Information supplied Block Start

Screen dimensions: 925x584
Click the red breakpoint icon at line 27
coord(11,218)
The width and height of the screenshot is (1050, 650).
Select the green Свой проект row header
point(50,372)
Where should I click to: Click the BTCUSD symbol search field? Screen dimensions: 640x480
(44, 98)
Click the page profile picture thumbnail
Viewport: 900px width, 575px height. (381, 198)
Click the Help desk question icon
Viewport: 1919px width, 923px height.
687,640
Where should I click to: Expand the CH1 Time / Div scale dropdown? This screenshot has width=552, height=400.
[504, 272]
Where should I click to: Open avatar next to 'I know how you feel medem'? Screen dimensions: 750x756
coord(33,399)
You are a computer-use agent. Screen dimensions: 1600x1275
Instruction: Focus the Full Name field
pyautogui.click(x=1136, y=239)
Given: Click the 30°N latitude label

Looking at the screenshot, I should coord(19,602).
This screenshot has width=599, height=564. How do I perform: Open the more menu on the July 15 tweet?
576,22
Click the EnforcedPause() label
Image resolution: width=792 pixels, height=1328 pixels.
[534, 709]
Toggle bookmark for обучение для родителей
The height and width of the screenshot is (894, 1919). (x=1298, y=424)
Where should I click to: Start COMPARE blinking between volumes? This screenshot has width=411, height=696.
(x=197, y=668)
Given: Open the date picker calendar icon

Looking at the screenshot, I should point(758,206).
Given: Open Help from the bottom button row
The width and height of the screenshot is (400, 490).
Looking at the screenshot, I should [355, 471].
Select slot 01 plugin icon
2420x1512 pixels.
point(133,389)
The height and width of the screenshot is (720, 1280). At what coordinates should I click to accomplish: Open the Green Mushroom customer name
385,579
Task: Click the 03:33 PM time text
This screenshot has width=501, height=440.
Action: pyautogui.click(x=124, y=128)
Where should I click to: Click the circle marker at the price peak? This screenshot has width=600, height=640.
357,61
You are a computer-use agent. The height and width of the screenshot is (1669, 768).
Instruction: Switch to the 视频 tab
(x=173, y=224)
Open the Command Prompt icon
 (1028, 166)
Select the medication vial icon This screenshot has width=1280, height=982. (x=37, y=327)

Information supplied Block End

The listing above is to be transcribed in full, with no line omitted.

Task result
Screen dimensions: 925x584
Click the red breakpoint icon at line 27
coord(11,218)
The width and height of the screenshot is (1050, 650).
Select the green Свой проект row header
point(50,372)
Where should I click to: Click the BTCUSD symbol search field? Screen dimensions: 640x480
(44, 98)
Click the page profile picture thumbnail
Viewport: 900px width, 575px height. (381, 198)
Click the Help desk question icon
Viewport: 1919px width, 923px height.
687,640
Where should I click to: Expand the CH1 Time / Div scale dropdown? This screenshot has width=552, height=400.
[504, 272]
Where should I click to: Open avatar next to 'I know how you feel medem'? Screen dimensions: 750x756
coord(33,399)
You are a computer-use agent. Screen dimensions: 1600x1275
Instruction: Focus the Full Name field
pyautogui.click(x=1136, y=239)
Given: Click the 30°N latitude label

Looking at the screenshot, I should coord(19,602).
This screenshot has width=599, height=564. How do I perform: Open the more menu on the July 15 tweet?
576,22
Click the EnforcedPause() label
Image resolution: width=792 pixels, height=1328 pixels.
[534, 709]
Toggle bookmark for обучение для родителей
The height and width of the screenshot is (894, 1919). (x=1298, y=424)
Where should I click to: Start COMPARE blinking between volumes? This screenshot has width=411, height=696.
(x=197, y=668)
Given: Open the date picker calendar icon

Looking at the screenshot, I should point(758,206).
Given: Open Help from the bottom button row
The width and height of the screenshot is (400, 490).
Looking at the screenshot, I should [355, 471].
Select slot 01 plugin icon
2420x1512 pixels.
point(133,389)
The height and width of the screenshot is (720, 1280). At what coordinates should I click to accomplish: Open the Green Mushroom customer name
385,579
Task: Click the 03:33 PM time text
This screenshot has width=501, height=440.
Action: pyautogui.click(x=124, y=128)
Where should I click to: Click the circle marker at the price peak? This screenshot has width=600, height=640.
357,61
You are a computer-use agent. The height and width of the screenshot is (1669, 768).
Instruction: Switch to the 视频 tab
(x=173, y=224)
Open the Command Prompt icon
 (1028, 166)
Select the medication vial icon This screenshot has width=1280, height=982. (x=37, y=327)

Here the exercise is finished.